4. What are the competitive effects of voucher programs on traditional public schools?
There is overwhelming evidence that competition helps public schools. Wolf says that “this idea that public schools are a fragile ecosystem, and they can only serve students if they have no competition...that claim has been completely debunked.” He explains that twenty-six out of twenty-eight studies on the effect of choice program launches or expansions show positive effects. The research for competitive effects actually has identified several mechanisms behind the impact. It finds that public schools improve communication with parents and are more likely to fire ineffective staff and try new interventions when faced with the possibility of losing students to private schools.
Anna J. Egalite, Jonathan N. Mills, “Competitive Impacts of Means-Tested Vouchers on Public School Performance: Evidence from Louisiana,” (January 2021).
David N. Figlio, Cassandra M.D. Hart and Krzysztof Karbownik, “Effects of Scaling Up Private School Choice Programs on Public School Students,” NBER Working Paper #26758 (February 2020).
David Figlio and Krzysztof Karbownik, “Evaluation of Ohio’s EdChoice Scholarship Program: Selection, Competition, and Performance Effects,” Thomas B. Fordham Institute (July 2016).
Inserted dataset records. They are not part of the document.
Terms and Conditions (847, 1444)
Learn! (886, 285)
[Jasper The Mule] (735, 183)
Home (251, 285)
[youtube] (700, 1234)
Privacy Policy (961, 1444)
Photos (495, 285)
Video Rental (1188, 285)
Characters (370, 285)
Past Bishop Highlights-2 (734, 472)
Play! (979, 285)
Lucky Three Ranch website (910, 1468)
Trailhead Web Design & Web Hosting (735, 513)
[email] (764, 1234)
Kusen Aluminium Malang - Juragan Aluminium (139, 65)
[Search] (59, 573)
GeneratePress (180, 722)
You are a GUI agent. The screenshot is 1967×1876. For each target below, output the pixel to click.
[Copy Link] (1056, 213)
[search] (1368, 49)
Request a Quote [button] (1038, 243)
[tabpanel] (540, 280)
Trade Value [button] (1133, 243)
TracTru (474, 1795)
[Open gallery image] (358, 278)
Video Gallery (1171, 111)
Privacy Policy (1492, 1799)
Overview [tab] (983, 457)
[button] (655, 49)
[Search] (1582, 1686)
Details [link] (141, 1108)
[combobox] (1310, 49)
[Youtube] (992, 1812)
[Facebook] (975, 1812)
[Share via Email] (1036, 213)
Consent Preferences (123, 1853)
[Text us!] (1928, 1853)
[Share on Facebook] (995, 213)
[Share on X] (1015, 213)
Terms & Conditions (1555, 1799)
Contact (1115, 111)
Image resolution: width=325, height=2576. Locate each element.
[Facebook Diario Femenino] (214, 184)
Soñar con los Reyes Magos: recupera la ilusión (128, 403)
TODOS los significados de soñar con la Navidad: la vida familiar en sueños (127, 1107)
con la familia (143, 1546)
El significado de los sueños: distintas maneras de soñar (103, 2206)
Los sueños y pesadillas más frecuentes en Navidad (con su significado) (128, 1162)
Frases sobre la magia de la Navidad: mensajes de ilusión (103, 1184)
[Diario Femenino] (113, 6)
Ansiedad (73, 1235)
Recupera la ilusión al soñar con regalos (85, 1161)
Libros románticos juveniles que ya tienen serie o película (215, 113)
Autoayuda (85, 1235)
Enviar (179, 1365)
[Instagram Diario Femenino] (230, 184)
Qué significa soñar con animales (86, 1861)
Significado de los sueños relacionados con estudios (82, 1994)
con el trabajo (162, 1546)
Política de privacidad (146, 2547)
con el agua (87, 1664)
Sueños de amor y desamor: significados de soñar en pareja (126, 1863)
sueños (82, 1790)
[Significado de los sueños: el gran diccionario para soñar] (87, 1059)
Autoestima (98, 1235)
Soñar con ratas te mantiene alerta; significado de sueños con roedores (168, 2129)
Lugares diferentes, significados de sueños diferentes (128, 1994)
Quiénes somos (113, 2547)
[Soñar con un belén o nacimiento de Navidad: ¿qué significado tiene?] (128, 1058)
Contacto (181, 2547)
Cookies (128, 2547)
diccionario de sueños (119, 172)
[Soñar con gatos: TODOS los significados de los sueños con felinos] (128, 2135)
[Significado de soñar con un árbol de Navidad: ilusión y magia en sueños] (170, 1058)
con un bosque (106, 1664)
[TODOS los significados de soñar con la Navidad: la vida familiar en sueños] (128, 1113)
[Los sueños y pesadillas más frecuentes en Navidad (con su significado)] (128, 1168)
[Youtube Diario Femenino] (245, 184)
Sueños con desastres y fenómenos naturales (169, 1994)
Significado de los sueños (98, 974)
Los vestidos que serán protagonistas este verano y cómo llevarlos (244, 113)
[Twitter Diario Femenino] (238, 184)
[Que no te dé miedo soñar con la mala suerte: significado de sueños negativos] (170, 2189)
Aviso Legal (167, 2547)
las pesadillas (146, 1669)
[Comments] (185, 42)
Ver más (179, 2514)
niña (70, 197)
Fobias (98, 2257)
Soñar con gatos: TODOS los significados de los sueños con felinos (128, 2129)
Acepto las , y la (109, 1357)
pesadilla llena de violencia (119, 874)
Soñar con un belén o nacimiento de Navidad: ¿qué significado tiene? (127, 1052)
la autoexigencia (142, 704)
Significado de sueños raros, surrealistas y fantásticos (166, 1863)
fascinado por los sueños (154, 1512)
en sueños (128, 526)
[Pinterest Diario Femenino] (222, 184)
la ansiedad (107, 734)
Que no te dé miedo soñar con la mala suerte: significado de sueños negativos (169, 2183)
Cecilia E. Rouse, Jane Hannaway, Dan Goldhaber, and David Figlio (2013), “Feeling the Florida Heat? How Low-Performing Schools Respond to Voucher and Accountability Pressure,” American Economic Journal: Economic Policy (May 2013).
5. How challenging is it to conduct studies on vouchers in districts that have a mixed education ecosystem, such as those with high charter school enrollment?
Isolating the effects of one form of choice makes it harder to evaluate effectiveness and puts downward pressure on the effects. In other words, school choice studies may be underestimating the impact of certain kinds of choice because of the abundance of options. However, many scholars have found ways of controlling for this by using distance from public schools or the concentration of private schools in an area in their analyses. Here are two examples of studies using these kinds of variables:
Anna J. Egalite, Ashley Gray, and Trip Stallings, “A Comprehensive Evaluation of the North Carolina Opportunity Scholarship Program,” Reports 1–7, North Carolina State University (2017–2020).
David Figlio and Cassandra M. D. Hart, “Competitive Effects of Means-Tested School Vouchers,” American Economic Journal: Applied Economic (2014).
6. The final question: What is the fairest critique made against the use of vouchers by thoughtful scholars who see the research but remain skeptical?
Giving parents the freedom to choose doesn’t necessarily mean they’ll make the choices that some experts prefer, or the choices that lead to what some may deem to be the most socially desirable outcome. It means policymakers and reformers must accept some loss of control. For instance, families of color may choose urban charter schools where their ethnic or racial group is the majority, leading to segregation. But the question Wolf raises to skeptics of vouchers is: “Do the benefits outweigh the costs?” To which he answers, “Yes, they do.”